@chasesfish this is a very interesting way to look at the choices. I've gathered you're asking "what happens to the value of the stock if the yield goes to X% in the future". The answers to this question illustrate how some of these preferreds (e.g. BAC-N) have relatively modest upside potential while others are more like moonshots (e.g. WAL-A).
Of course, WAL is much, much more likely to go out of business than BAC, so knowing the
potential future returns tells us little about our
expected future returns. Our expected future returns are probability-weighted, and tied to the odds of bank collapse.
There are hundreds (thousands?) of analysts hard at work to answer this "probability of collapse" question, and they're looking at all the information they can find about assets and deposit flightiness. Today's preferred stock prices and yields can be seen as their collective output. A preferred stock's yield spread over a similar-duration risk-free asset can be interpreted as the odds of a 100% loss.
For example, BAC-N has no stated maturity and yields 206 basis points over comparable-duration 30-year treasuries. The extra 2.06% in yield could be said to compensate the holder for a 2.06% risk of complete loss. Of course, there are at least 4 problems with this approach: (1) the actual probability math for odds calculation and avoidance of gambler's ruin is more complex, (2) default risk is not a one-time binary event and could happen after years of dividends, (3) there may be complex strategies with a lower risk of 100% loss, such as using options or shorting the common and going long the preferred, and (4) the price and yield are set not by weighing the estimates of a neutral panel of investors, but by the marginal willingness to pay by the subset of investors who are making trades at these prices - a critique of EMH. Regarding that last point, if the distribution of investors is not normal or is skewed, all the price-setting trades may be occurring amongst a tiny sliver of the investor population when the vast majority says "don't even touch it with a stick".

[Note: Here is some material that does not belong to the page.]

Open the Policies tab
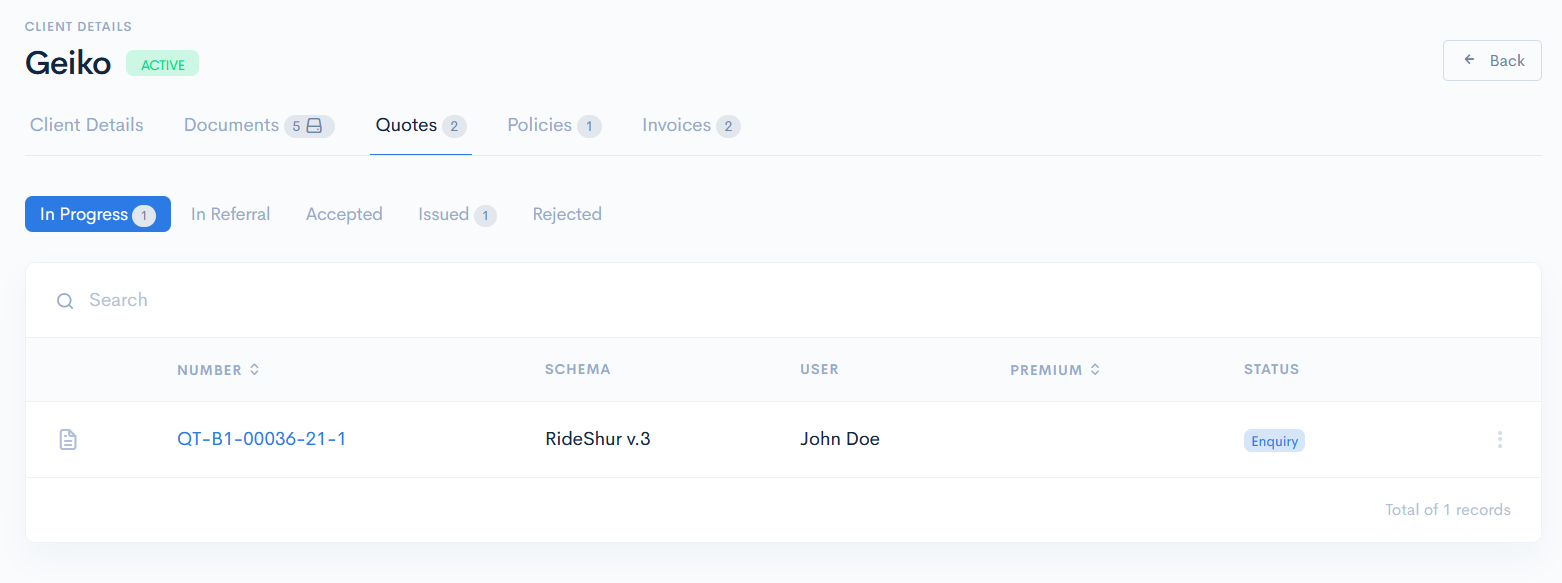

Despite these limitations, let's treat the spread over risk-free rates as a binary probability-of-total-loss estimate over the next 12 months. Using 30 year treasury yield as the risk-free rate, which may not be appropriate for preferreds with an earlier maturity date, one obtains:
Market-estimated risk of total loss:
BAC-N 2.06%
HBANP 3.80%
SNV-E 4.34%
RF-E 3.70%
OZKAP 4.50%
AUB-A 5.09%
UCBIO 6.27%
BOH-A 4.98%
FHN-F 4.96%
FHN-E 5.14%
PNFPP 4.30%
COF-N 3.24%
WAL-A 6.34%
COF-L 3.30%
CFR-B 2.53%
FITBO 2.47%
CADE-A 3.55%
FCNCO 3.26%
Seen in this light, WAL-A's or BOH-A's potential for returns up to 100%+ is a no-brainer if the odds of failure are only 6.34% or 4.98%. This is our alert that we need to slow down because there's something wrong with our process.

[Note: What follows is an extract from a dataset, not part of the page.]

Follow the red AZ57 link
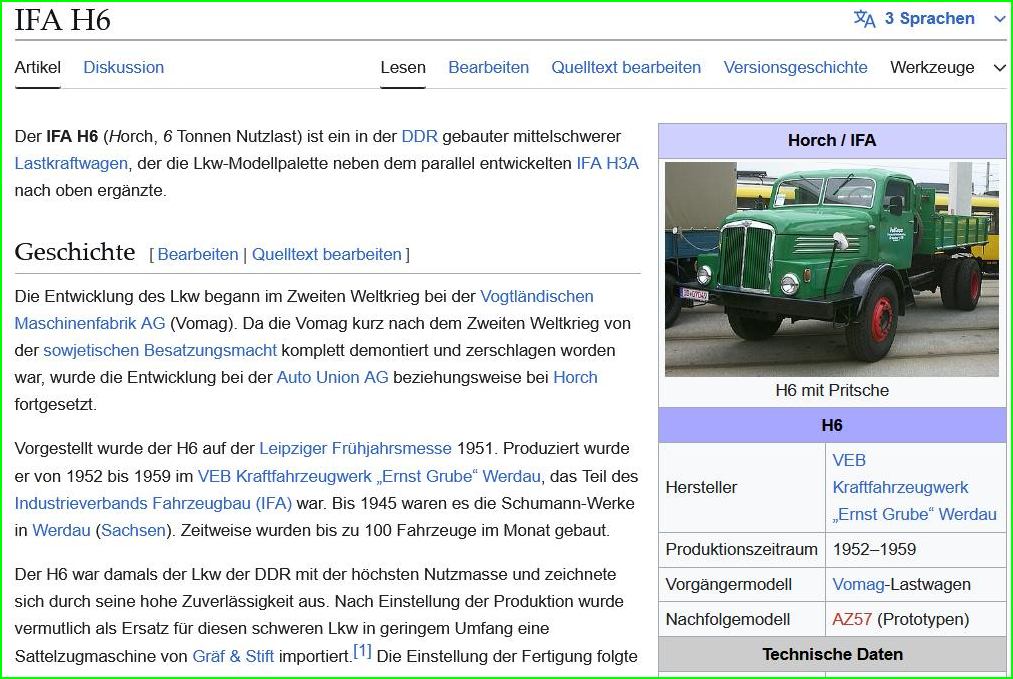The image size is (1013, 679). 852,619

In particular, I'm looking at limitations #3 and #4 above. #4 seems untestable, so let's look at #3.
Is it possible to hedge BOH-A for example, at a lower cost than the yield?
The farthest-out duration for BOH options is currently 158 days or 0.433 years. The $35 put option for October 20 (slightly ITM) had an amazing $11.08 in time value yesterday. Thus it will decay by that much if BOH's stock price is the same on Oct. 20. Meanwhile, the preferred stock will pass through two ex-dividend dates in that timeframe, paying a total of $0.545. The common stock is selling at 274% of the price of the preferred stock, so if we assume both would go to zero together, one put option on 100 shares of BOH should hedge 274 shares of BOH-A. So our hypothetical trade would gain (274*0.545=) $149.33 in dividends while losing (100*-11.08=) $-1,108 in time value on the put. No bueno.
Of course, a trader might not ride the put to expiration because time decay quickens the closer you get to expiration. The option's theta is currently about 3 cents per day, so if the next BOH-A ex-dividend date is 7/13 or so, the highly optimistic level of time value loss (59 days*-.03 decay*100 shares =) $-177. That isn't at all compensated by the ($0.2725 dividend * 274 shares=) $74.67 dividend.
Maybe there are other tricks one could play, such as selling BOH-A short (can you do that?) to hedge a short put, but I don't see #3 as an adequate explanation for why we shouldn't trust these risk-of-failure estimates.